Update issued on progress to develop 'iconic' Limerick site

The Opera Centre site is expected to provide for a mix of office, educational, retail and residential uses

Limerick Twenty Thirty will be given full responsibility of the new Opera Site

A SPECIAL meeting divulging details of the progress being made on the so-far €16m Opera Site in Limerick city centre has taken place.

Elected representatives were updated on proposals to formally dispose of the full site to Limerick Twenty Thirty before it goes before the next council meeting on November 22 for consideration and approval.

The 3.7-acre Opera Square project described by one councillor as being “the greatest project in Limerick city for centuries” once completed, is expected to provide for 3,000 jobs in the city.

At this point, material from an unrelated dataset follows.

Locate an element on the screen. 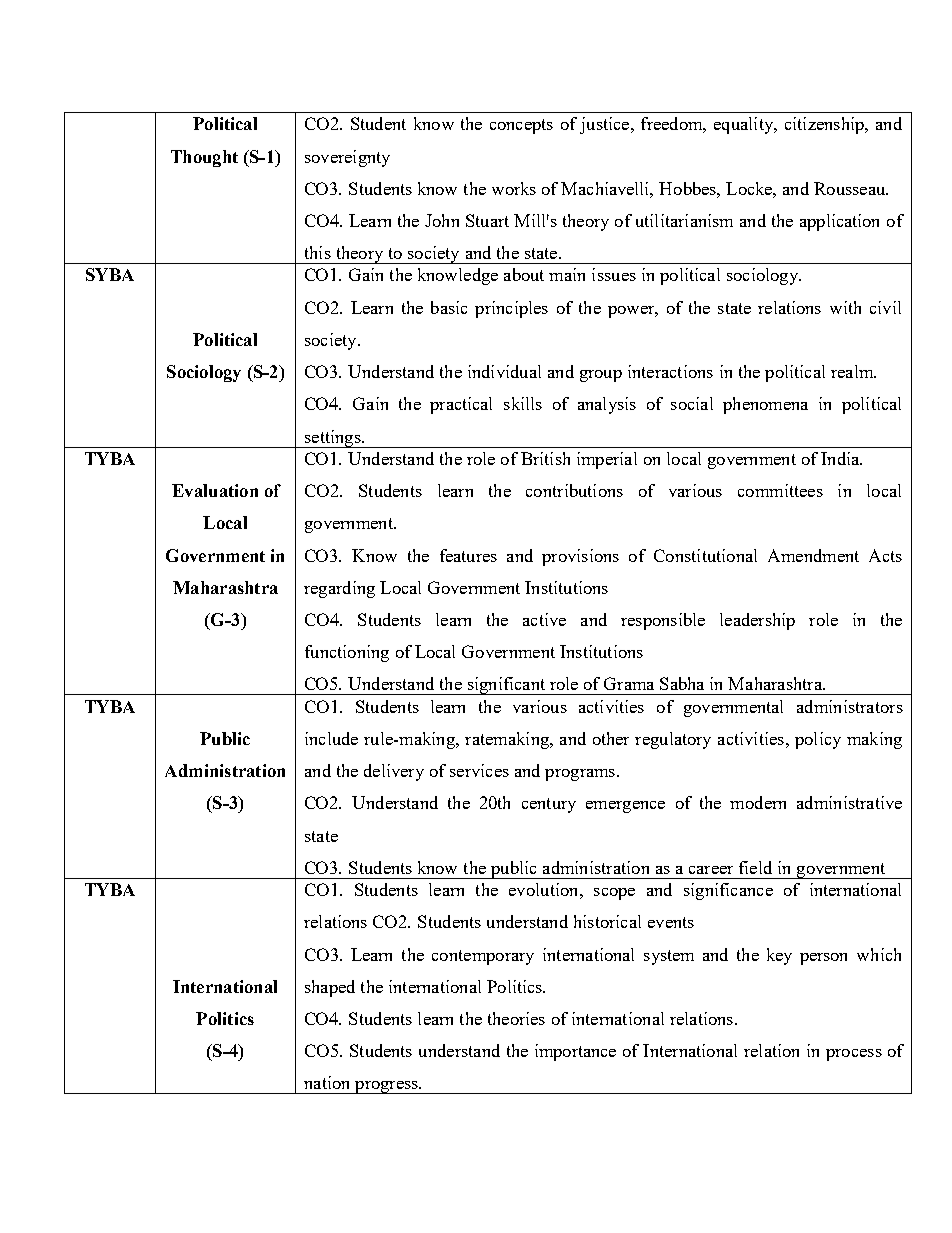  British is located at coordinates (545, 458).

Vincent Murray, the council's Director of Economic Development,  explained ownership of the entire Opera Site will be transferred to Limerick Twenty Thirty, as it is a legal entity that can look after leasing agreements and contracts for maintenance of water, waste and responsibility of other shared spaces.

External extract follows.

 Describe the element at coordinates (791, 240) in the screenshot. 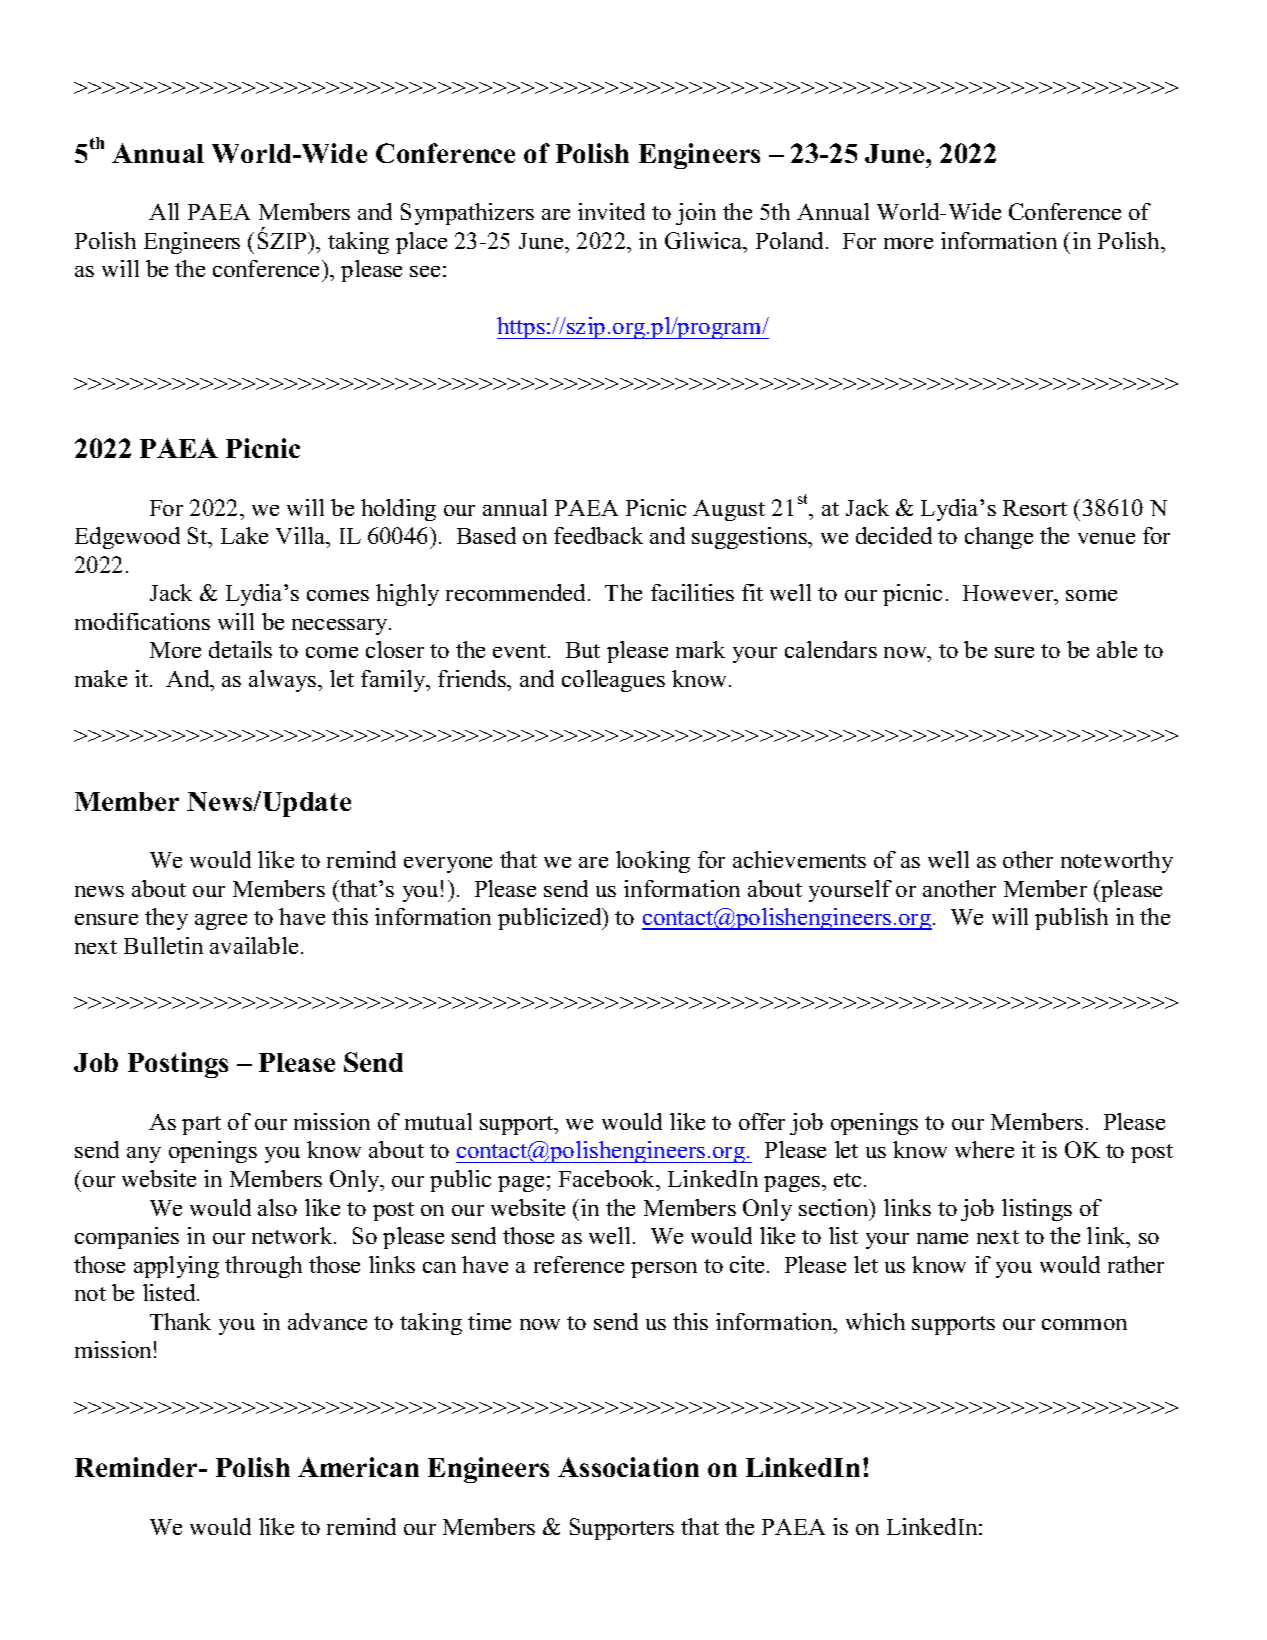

Limerick Twenty Thirty is a wholly-owned subsidiary of Limerick City and County Council.

Mr Murray added that three buildings in the Opera Site development will be leased directly back to the local authority -  the new library at Barrow House, the Office of Public Works (OPW) and the Granary, each on a 999-year lease.

Demolition and enabling works for the overall project are to commence in March 2022, with 16 out of the 18 historic buildings to be retained, and the Georgian ones to be fully refurbished.

The overall 550,000 square foot site, upon completion, will contain an Opera Square with a six-storey office, retail and restaurant, an Apart hotel with 57 rooms, seven retail units and 13 apartments.

It will also contain Quinn’s bar and a restaurant, a new city library, a five-storey office building, a further 14-storey office space. There will be a full refurbishment of the Granary building and a basement with 155 car spaces and 495 bike spaces.

A main plaza by the Granary Courtyard and Bank Place will also be developed, as outlined in existing plans.

“Plans have also been put in place for EV charge spaces and there will be no fossil fuels in use in the entire site when complete as sustainability is to the fore,” said Limerick Twenty Thirty CEO David Conway.

In a question-and-answer session at the end of the presentation, Labour representative Cllr Conor Sheehan questioned the lack of residential units (16) that have been included in the overall site plan.

Several city representatives also alluded to the prevention of antisocial issues once the entire site is complete and asked for a security firm to be retained in addition to patrolling gardaí.

“Social issues are important,” Cllr Sharon Benson stated. “There has been no shortage of funding for commercial development, but we need to double down on tackling antisocial issues in the city.”

David Conway responded that the aim of the project was both retail and commercially focused and that the new Opera Site Square will be a “very busy space” that will “drive accommodation around the city.”